L’épidémie d’Ebola en République démocratique du Congo connaît une nouvelle aggravation. Le bilan officiel a franchi la barre des 400 décès, tandis qu’un premier cas a été confirmé à Kisangani, ville majeure du nord-est du pays. Cette évolution marque l’extension de la maladie à une quatrième province.
Jusqu’alors concentrée dans les provinces du Nord-Kivu, de l’Ituri et du Sud-Kivu, la flambée épidémique touche désormais la province de la Tshopo, avec la détection d’un malade à Kisangani. Capitale provinciale de près d’un million d’habitants et important carrefour fluvial, la ville constitue un point névralgique qui pourrait favoriser une propagation rapide du virus.
Un bilan en constante progression
Les autorités sanitaires font état de plus de 400 morts depuis le début de l’épidémie. Ce nombre, qui s’alourdit de jour en jour, reflète la difficulté à endiguer la transmission dans un contexte de violence persistante et de méfiance des populations envers les équipes médicales. Le précédent bilan, communiqué quelques jours plus tôt, s’élevait à 304 décès pour plus d’un millier de cas confirmés.
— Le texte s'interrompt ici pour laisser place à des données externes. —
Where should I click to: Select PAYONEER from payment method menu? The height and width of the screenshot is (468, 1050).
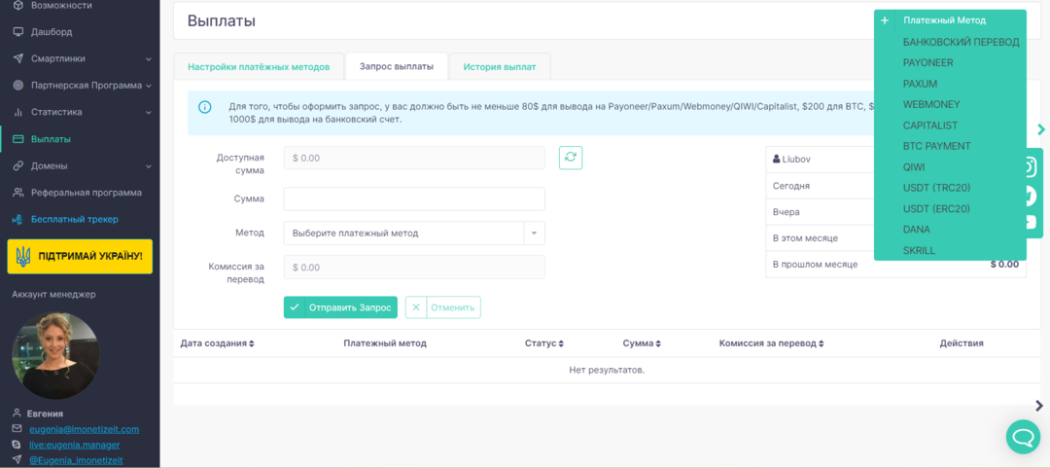[928, 63]
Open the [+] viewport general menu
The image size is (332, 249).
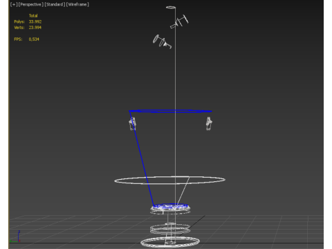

L’arrivée du virus à Kisangani suscite une vive inquiétude parmi les experts. La ville dispose d’infrastructures sanitaires limitées et constitue un pôle de transport vers d’autres régions du pays et les pays voisins. Un cas non détecté à temps pourrait y déclencher une chaîne de contamination difficile à maîtriser.
Des défis logistiques et sécuritaires
La réponse à l’épidémie se heurte à de multiples obstacles. Les groupes armés actifs dans l’est de la RDC gênent l’accès des équipes humanitaires à plusieurs zones touchées. Par ailleurs, la défiance d’une partie de la population envers les soignants, alimentée par des rumeurs, complique les opérations de vaccination et de suivi des contacts.
Des organisations internationales ont envoyé du matériel supplémentaire, mais les besoins restent immenses. L’apparition d’un foyer à Kisangani impose une adaptation rapide de la stratégie de lutte, avec un renforcement de la surveillance épidémiologique et des capacités de prise en charge dans la région de la Tshopo.
Les autorités congolaises appellent à la vigilance et exhortent les populations à signaler tout cas suspect et à respecter les mesures d’hygiène. La coordination avec les partenaires internationaux se poursuit pour tenter de circonscrire la propagation du virus avant qu’il n’atteigne d’autres centres urbains.